Task
Leave out the images and repeat every entry below exactly.

----------

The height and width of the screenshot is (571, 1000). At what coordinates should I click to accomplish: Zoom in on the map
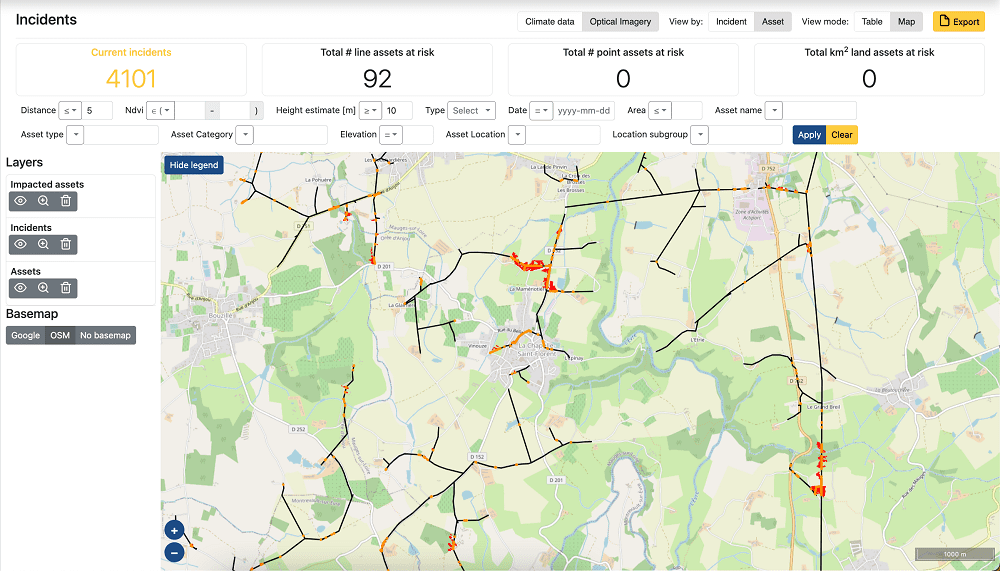pyautogui.click(x=174, y=531)
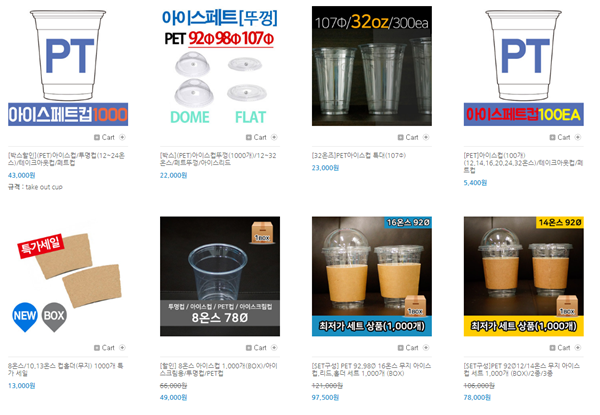Click the PET lid product title text
Screen dimensions: 600x415
click(218, 159)
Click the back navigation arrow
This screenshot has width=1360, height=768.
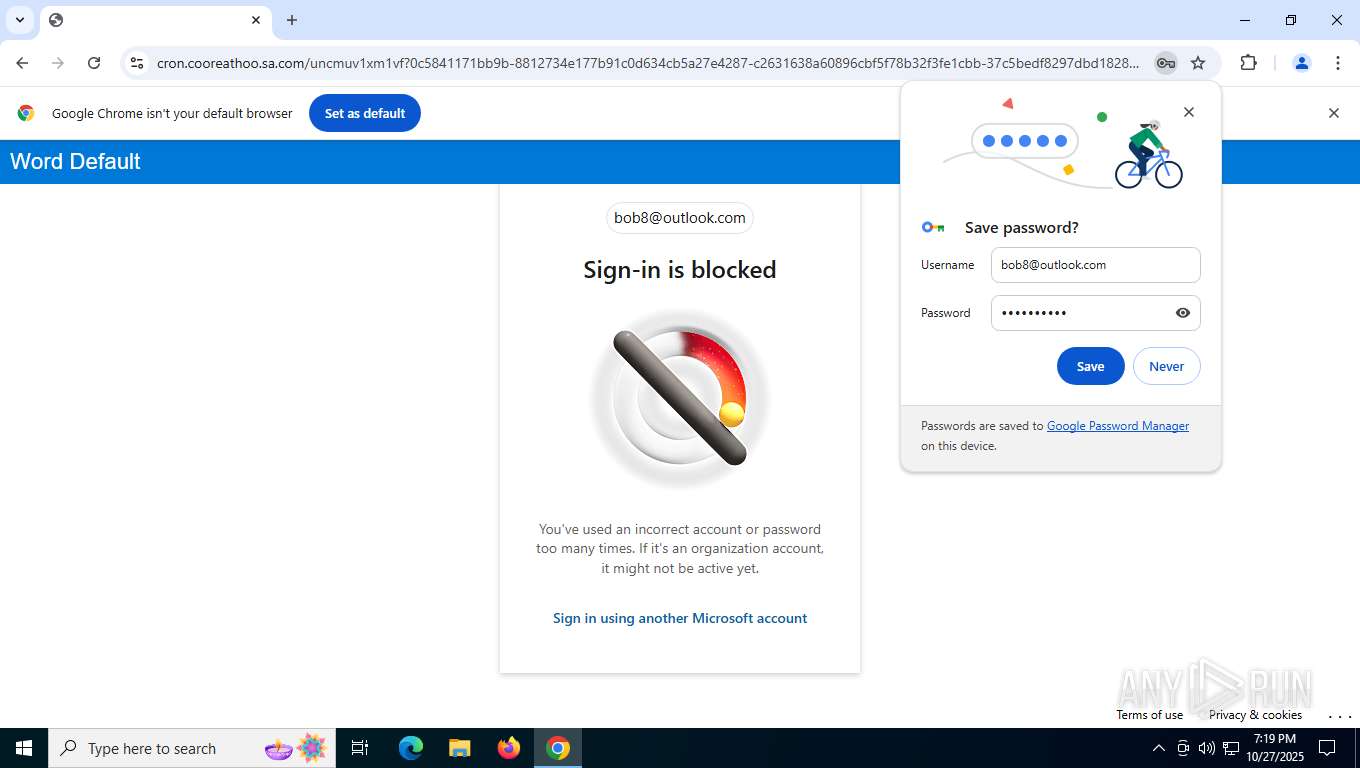tap(22, 63)
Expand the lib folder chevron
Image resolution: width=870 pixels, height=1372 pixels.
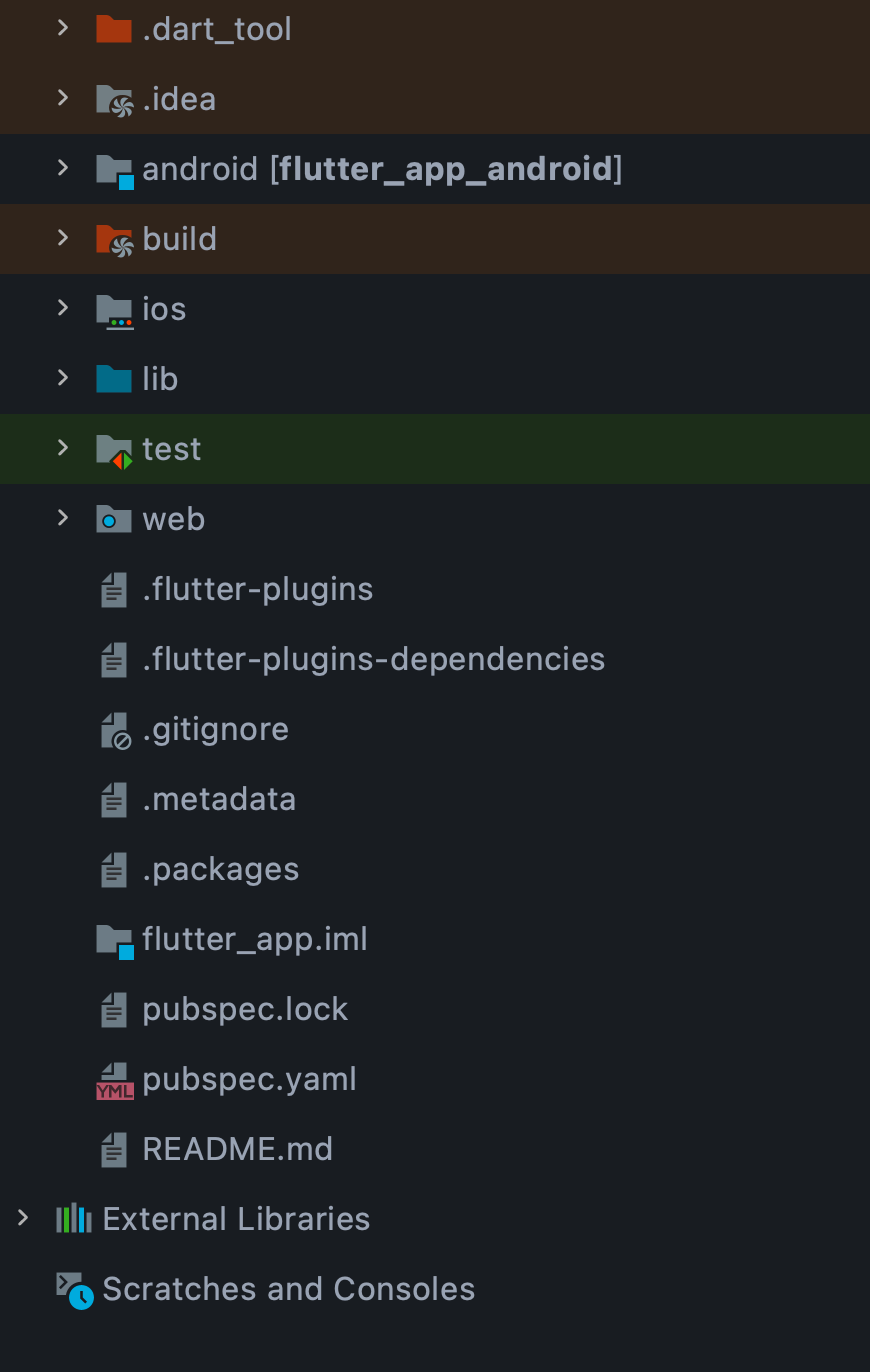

----------

Response area
The height and width of the screenshot is (571, 1000). At what coordinates should I click to accomplish: Zoom in on the map
pyautogui.click(x=174, y=531)
Click the PET lid product title text
Screen dimensions: 600x415
click(218, 159)
Click the back navigation arrow
This screenshot has width=1360, height=768.
tap(22, 63)
Expand the lib folder chevron
Image resolution: width=870 pixels, height=1372 pixels.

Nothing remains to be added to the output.